**Work order:**
Could you say how many lines in the entries contain the string "will"? Give only that number.

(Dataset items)
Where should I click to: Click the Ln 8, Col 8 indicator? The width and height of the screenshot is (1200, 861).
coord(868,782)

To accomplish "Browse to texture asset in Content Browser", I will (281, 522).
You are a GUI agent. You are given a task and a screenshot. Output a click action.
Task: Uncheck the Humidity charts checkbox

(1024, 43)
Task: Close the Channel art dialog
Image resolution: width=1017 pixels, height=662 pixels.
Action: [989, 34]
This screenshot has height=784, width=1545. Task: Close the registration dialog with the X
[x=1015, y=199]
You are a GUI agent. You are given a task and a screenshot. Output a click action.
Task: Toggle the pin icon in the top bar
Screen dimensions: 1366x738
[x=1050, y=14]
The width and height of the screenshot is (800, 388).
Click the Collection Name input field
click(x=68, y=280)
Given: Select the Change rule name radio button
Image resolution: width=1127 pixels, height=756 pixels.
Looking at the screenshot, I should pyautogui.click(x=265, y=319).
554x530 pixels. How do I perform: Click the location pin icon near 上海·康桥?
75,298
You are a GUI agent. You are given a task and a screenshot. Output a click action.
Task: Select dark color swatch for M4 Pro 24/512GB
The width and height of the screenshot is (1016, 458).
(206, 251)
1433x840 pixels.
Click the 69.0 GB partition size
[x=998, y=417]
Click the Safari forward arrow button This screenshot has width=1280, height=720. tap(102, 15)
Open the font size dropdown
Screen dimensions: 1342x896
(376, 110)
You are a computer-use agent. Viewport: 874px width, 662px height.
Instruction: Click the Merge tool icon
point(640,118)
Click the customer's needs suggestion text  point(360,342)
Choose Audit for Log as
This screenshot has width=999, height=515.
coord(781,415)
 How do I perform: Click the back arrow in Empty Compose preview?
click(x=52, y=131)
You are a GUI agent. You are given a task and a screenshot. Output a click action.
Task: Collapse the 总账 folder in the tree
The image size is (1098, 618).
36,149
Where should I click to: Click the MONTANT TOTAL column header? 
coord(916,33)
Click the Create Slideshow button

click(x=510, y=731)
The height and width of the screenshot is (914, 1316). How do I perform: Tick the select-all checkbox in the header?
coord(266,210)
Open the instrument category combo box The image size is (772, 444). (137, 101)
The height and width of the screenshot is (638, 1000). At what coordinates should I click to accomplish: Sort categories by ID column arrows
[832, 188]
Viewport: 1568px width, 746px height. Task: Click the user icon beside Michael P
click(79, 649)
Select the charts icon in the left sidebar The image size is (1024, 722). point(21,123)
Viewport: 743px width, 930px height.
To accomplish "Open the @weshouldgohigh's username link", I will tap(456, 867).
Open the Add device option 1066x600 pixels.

**Result for this exercise:**
2